Figure 4a,b show the O 1s spectra of the oxidised surface after the bright annealing process for both specimens. These spectra are composed of three peaks regarding O²⁻ (530 eV), OH⁻ (532 eV) and absorbed water (533 eV) [18]. According to Table 3, A430-1 reached a higher O²⁻ relative concentration of 56.8%, compared to 42.7% of OH⁻. The opposite scenario was seen for A430-3, where O²⁻ concentration was 45.8%, whereas OH⁻ was 54.2%. In agreement with these results, the oxide scale formed on the oxidised surface of these samples after bright annealing is composed of both hydroxide and oxide components, where the oxide concentration was higher in the blue oxidised surface of A430-1 than in the yellow oxidised surface of A430-3.

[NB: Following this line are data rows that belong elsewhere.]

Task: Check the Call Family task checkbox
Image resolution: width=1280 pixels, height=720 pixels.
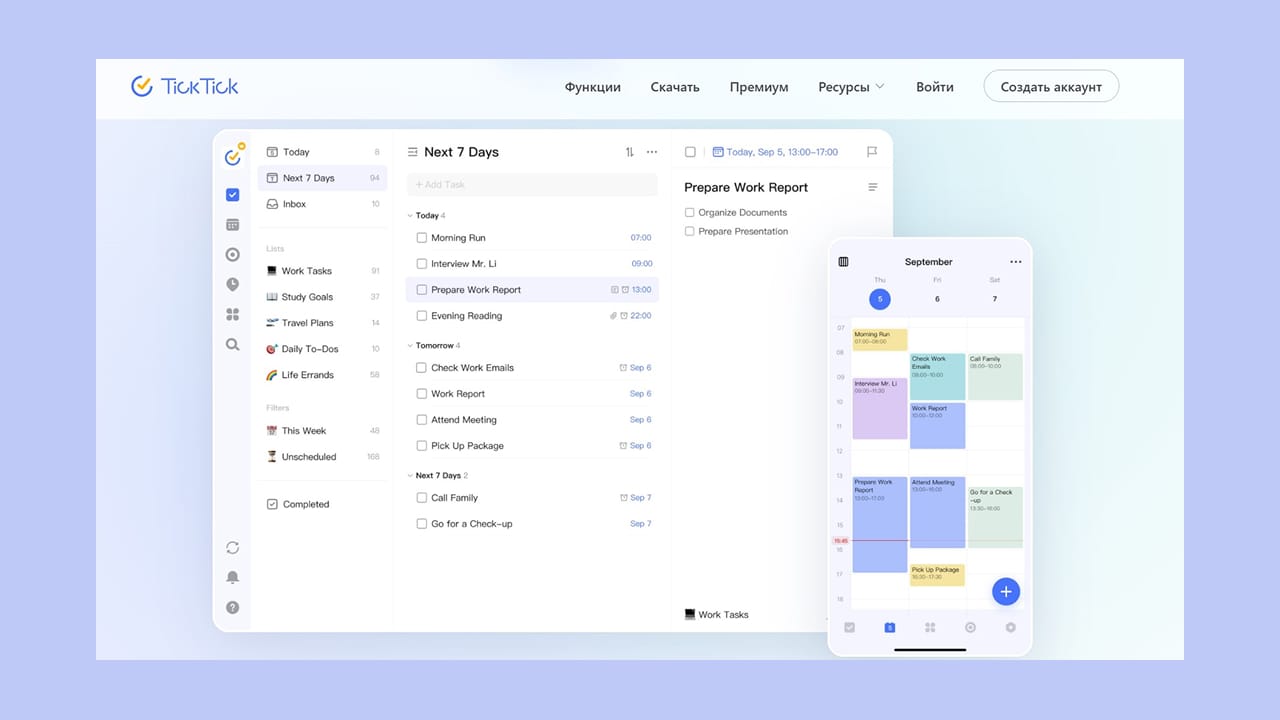Action: 421,497
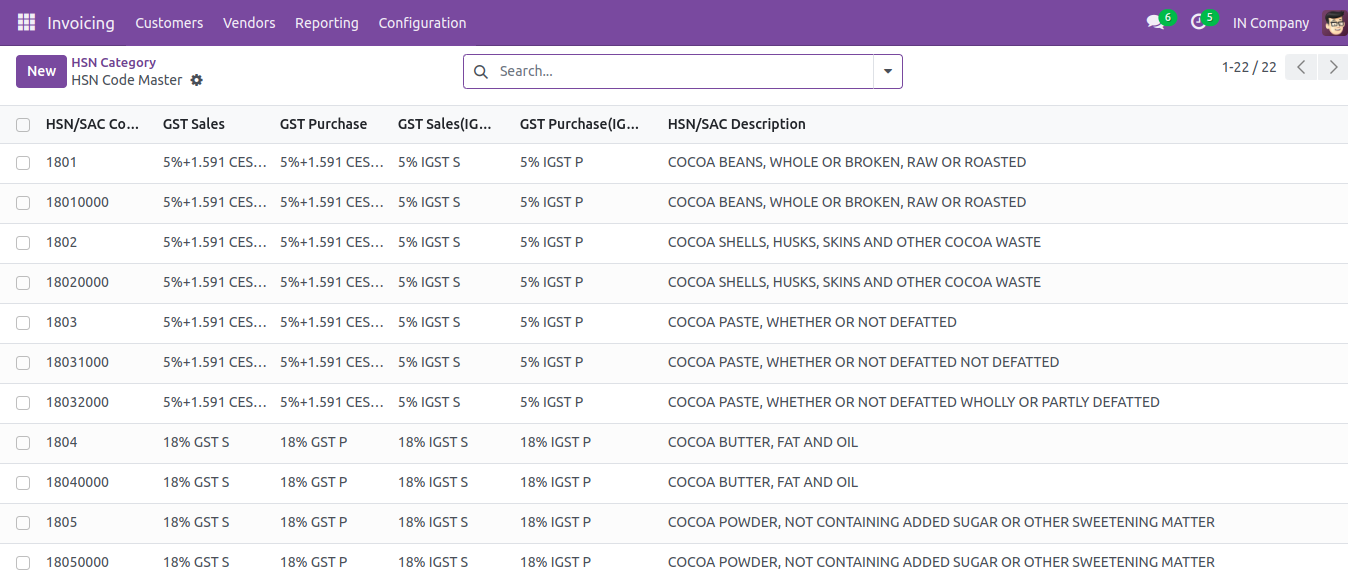Image resolution: width=1348 pixels, height=578 pixels.
Task: Open the Reporting menu
Action: (327, 22)
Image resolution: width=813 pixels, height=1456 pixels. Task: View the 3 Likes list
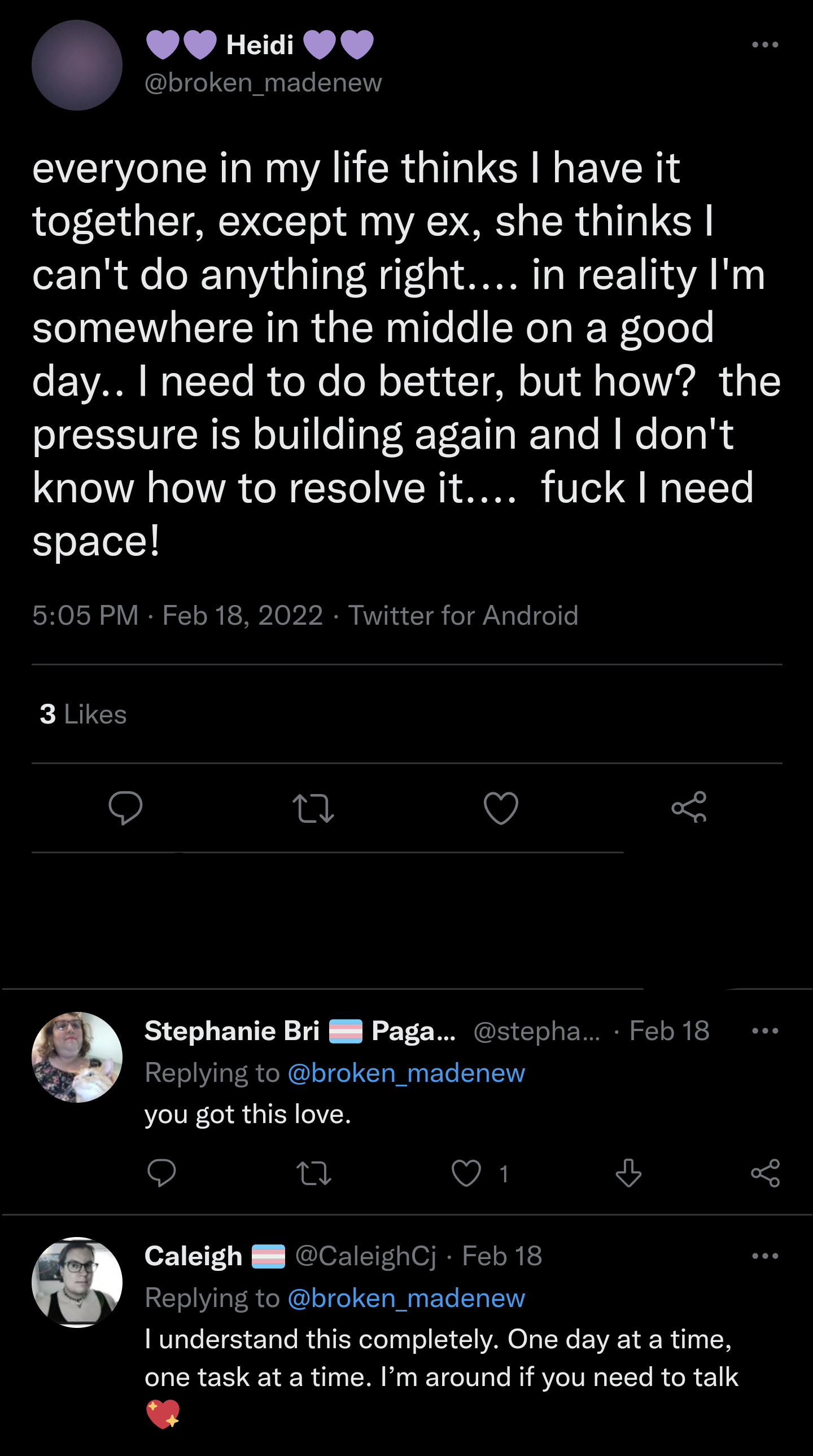click(x=83, y=714)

The Cr 2p spectra in Figure 4c,d show four constituents, which are metallic Cr (574.2 eV), Cr₂O₃ (575.7 eV), Cr(OH)₃ (577.3 eV) and CrO₃ (578.7 eV) [2,19]. The major component of these outer layers was Cr(OH)₃. Table 3 reports that the relative ratio of Cr(OH)₃ was 67.3% and 64.9% for A430-1 and A430-3, respectively. On the other hand, the relative proportion of Cr₂O₃ was slightly lower in A430-1 than A430-3.

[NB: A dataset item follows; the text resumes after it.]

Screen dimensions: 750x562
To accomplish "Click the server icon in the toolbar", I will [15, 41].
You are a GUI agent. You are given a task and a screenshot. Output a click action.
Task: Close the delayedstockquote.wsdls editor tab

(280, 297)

According to the fitting lines of Mn 2p spectra in Figure 4e,f, four peaks centred at 640.1, 641.3, 642.7 and 643.6 eV were detected in the Mn 2p_3/2 region. Moreover, a satellite peak was found at 647.1 eV. In addition, the Mn 2p_1/2 region of each spectrum displayed two peaks, which were identified in 651.6 and 653.1 eV positions. The peaks centred at 640.1, 641.3, 651.6 and 653.1 eV were assigned to Mn²⁺ ions [20]. The satellite feature identified in 647.1 eV is also a typical feature of Mn²⁺ [21,22]. In agreement with Bao et al. [20], the Mn²⁺ peak position was determined by oxide structures, where the BE 640.1 and 641.3 eV are attributed to the occupation of Mn²⁺ ions in the tetragonal site and octahedral site, respectively. Mn²⁺ ions of tetragonal sites are associated with MnCr₂O₄ spinel structures [23], whereas octahedral sites are ascribed to the MnO structure [24].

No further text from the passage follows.